▶
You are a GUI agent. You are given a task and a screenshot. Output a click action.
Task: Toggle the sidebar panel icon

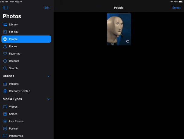[5, 8]
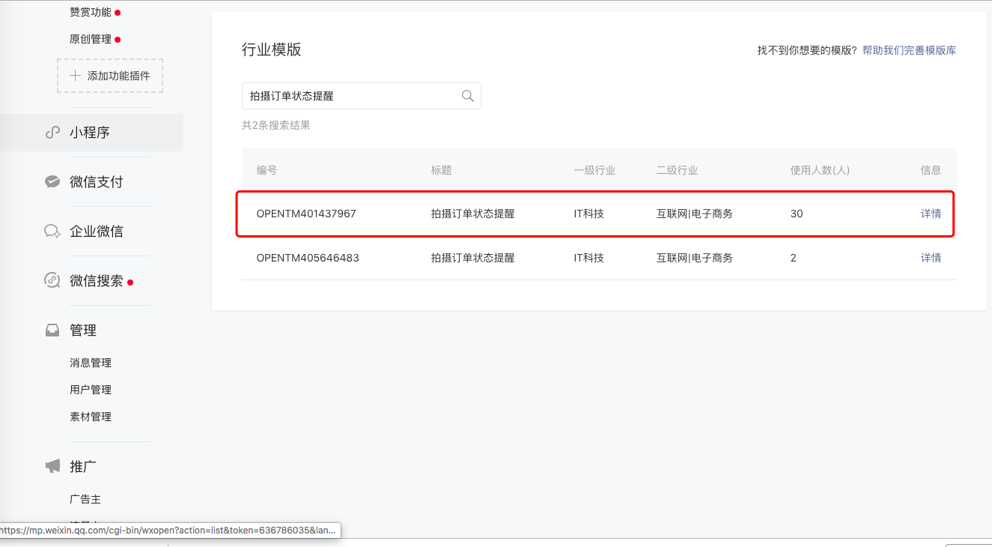
Task: Open the 帮助我们完善模版库 link
Action: [x=908, y=49]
◀
WHAT IS EXPECTED: Set down every record exactly as written, but drop the pictures.

ANSWER SECTION:
You are a GUI agent. You are given a task and a screenshot. Output a click action.
Task: Toggle the sidebar panel icon

[5, 8]
Task: Open the 帮助我们完善模版库 link
Action: [x=908, y=49]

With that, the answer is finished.